#### Your task
Please turn every line of the records below into a numbered list, skipping blank lines and omitting the pictures.

#### Supplied entries
== == ==

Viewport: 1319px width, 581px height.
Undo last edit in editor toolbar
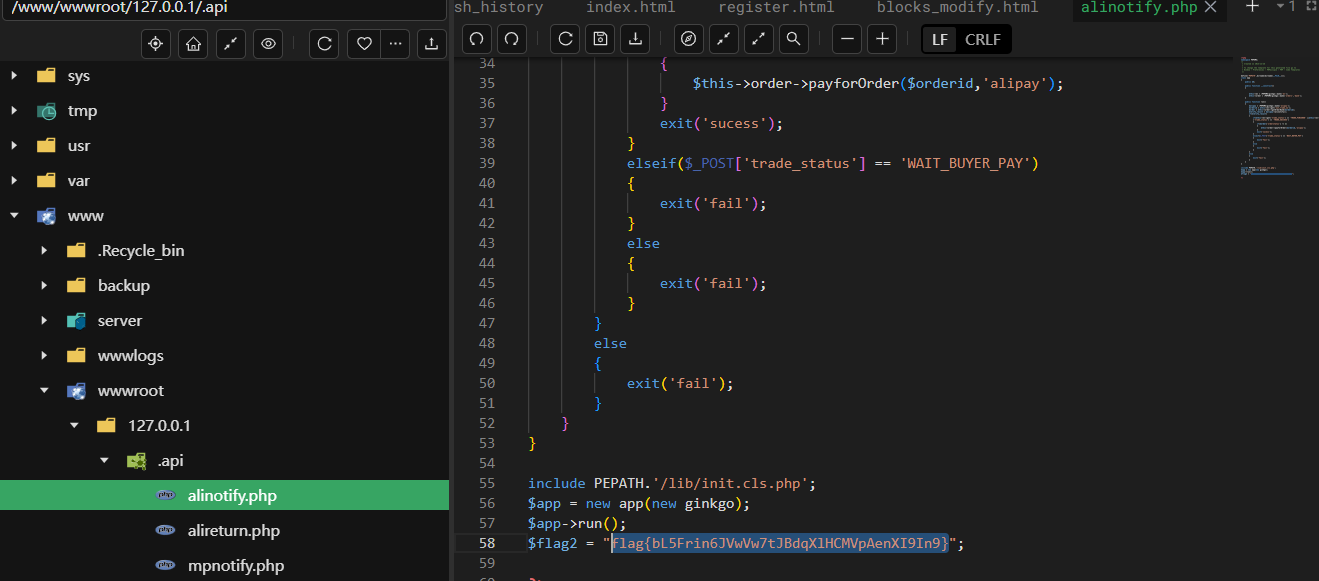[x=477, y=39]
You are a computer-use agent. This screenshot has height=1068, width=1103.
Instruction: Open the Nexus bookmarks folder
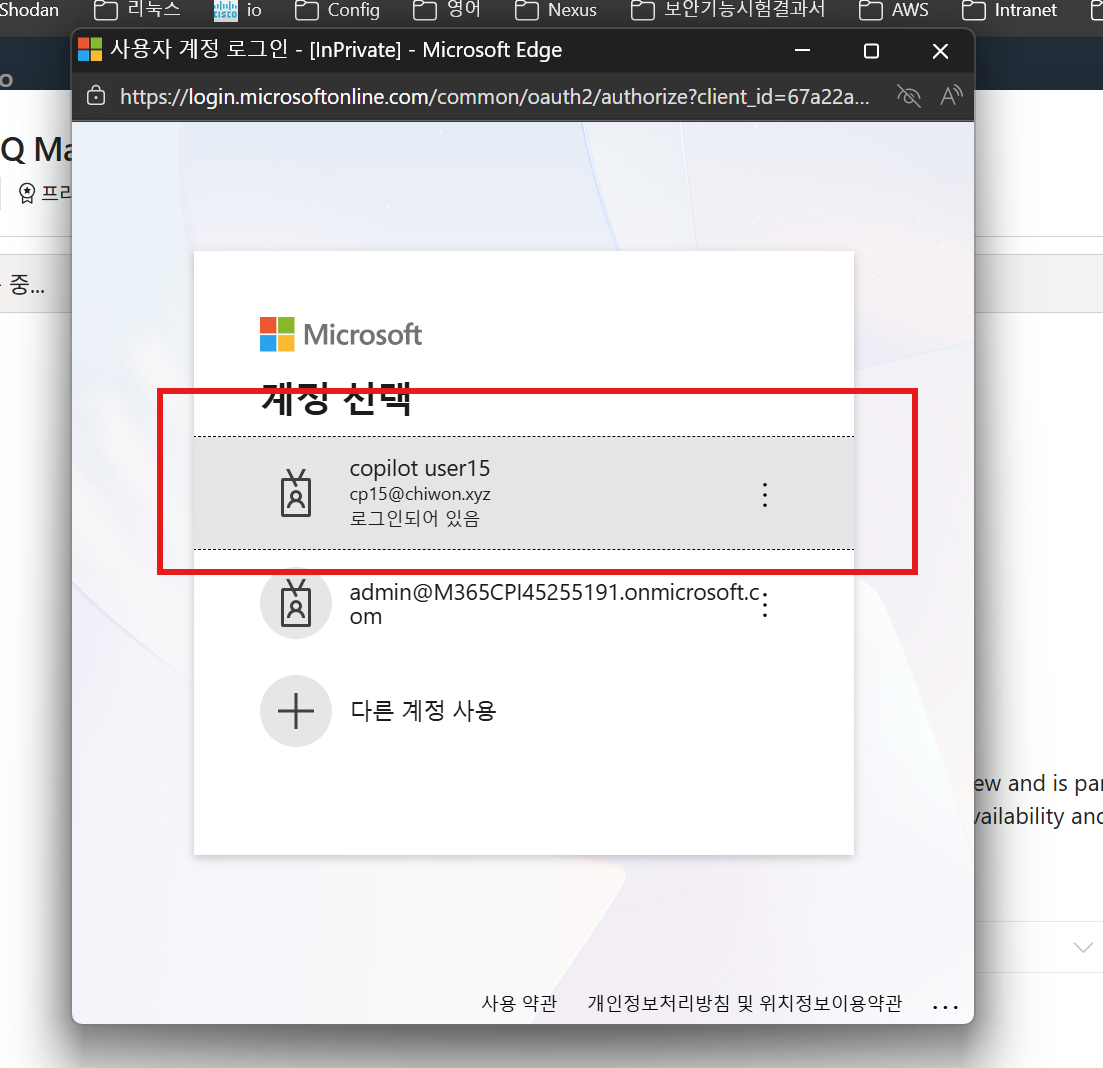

== == ==

#### Result of the task
1. Viewport: 1319px width, 581px height.
2. Undo last edit in editor toolbar
3. [x=477, y=39]
4. You are a computer-use agent. This screenshot has height=1068, width=1103.
5. Instruction: Open the Nexus bookmarks folder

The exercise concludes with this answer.